Deux autres personnes nous ont également affirmé avoir été témoins de commentaires déplacés de la part de l’enseignant.
«Il a toujours fait des commentaires par rapport au physique des filles. Il disait des choses déplacées sur le corps de mes amies avec des poitrines plus volumineuses», raconte l’une d’elles, qui a été l’une de ses élèves.
«C’était dégradant, mais on ne pensait pas qu’on pouvait aller voir la direction avec ça. Ce n’est pas juste de dénoncer un comportement, c’est de se sentir écouté, cru et épaulé», ajoute-t-elle.
L’intervention déléguée à un nouveau professeur
À sa grande surprise, Xavier a été chargé d’intervenir lui-même auprès de l’enseignant en question, à peine quelques mois après le début de son contrat à l’école.
«Le directeur avait l’air choqué, mais il a tout de même délégué à un nouveau professeur cette intervention, déplore-t-il. Il a dit que c’était moi qui étais le mieux placé pour lui parler. Ça m’a mis super inconfortable. Si je suis venu rencontrer la direction, c’est parce que je croyais bon qu’elle intervienne.»
«Je l’ai fait parce qu’il n’y a personne qui semblait défendre les jeunes», poursuit-il.
Xavier affirme que l’enseignant a fini par s’excuser à un groupe d’élèves. L’enseignant a changé d’école depuis, mais ce transfert n’aurait rien à voir avec des comportements ou des commentaires déplacés, a précisé le Centre de services scolaire de Montréal (CSSDM), en réponse à un courriel de 24 heures.
Un protocole qui n’aurait pas été respecté
Depuis janvier 2020, le CSSDM dispose d’un protocole d’intervention relatif aux violences sexuelles. Cette résolution a été adoptée à l’unanimité par le Conseil des commissaires à la suite d’une présentation du collectif La voix des jeunes compte, en avril 2018.

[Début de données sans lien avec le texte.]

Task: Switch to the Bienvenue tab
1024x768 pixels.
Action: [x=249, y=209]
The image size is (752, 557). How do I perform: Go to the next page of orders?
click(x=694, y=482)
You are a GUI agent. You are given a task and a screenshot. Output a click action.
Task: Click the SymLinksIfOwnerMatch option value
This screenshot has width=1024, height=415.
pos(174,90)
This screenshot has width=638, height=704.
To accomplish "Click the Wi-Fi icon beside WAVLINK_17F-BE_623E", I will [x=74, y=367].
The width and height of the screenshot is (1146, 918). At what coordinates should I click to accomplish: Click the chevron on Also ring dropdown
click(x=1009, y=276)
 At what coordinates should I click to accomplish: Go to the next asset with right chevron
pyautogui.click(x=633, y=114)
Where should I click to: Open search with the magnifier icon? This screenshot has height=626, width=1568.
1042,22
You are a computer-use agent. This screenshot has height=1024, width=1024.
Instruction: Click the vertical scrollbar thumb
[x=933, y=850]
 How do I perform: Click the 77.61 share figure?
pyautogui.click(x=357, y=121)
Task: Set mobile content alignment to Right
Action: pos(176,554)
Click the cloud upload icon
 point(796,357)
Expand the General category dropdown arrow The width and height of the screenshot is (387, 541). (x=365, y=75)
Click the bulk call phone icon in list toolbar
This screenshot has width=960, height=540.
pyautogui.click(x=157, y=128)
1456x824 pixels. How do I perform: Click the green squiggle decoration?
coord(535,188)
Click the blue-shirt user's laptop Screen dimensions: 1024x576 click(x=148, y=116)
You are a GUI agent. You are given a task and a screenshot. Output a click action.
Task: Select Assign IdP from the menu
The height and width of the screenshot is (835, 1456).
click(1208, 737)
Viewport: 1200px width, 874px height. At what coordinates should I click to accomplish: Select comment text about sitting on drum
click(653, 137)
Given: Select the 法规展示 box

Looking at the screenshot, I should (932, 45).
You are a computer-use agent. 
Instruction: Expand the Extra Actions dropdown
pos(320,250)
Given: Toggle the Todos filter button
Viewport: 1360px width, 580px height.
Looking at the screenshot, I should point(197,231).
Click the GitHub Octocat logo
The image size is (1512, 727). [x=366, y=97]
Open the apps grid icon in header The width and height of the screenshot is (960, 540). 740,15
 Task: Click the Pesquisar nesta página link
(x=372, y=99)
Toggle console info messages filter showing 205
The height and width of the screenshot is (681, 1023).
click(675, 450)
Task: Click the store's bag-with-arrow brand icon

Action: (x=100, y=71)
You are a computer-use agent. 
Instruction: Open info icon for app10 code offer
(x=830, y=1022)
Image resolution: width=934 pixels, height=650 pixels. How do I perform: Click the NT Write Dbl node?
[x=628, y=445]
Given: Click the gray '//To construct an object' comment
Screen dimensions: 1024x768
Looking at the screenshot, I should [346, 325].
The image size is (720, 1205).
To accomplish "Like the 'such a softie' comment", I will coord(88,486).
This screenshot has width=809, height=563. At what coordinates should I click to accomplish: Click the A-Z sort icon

La violence sexuelle est un continuum d’actes psychologiques ou physiques de nature sexuelle. Elle comprend des gestes, des paroles, des blagues, des comportements ou des attitudes à connotation sexuelle non désirés, exprimés directement ou indirectement, y compris par un moyen technologique, selon l’Institut national de la recherche scientifique (INRS).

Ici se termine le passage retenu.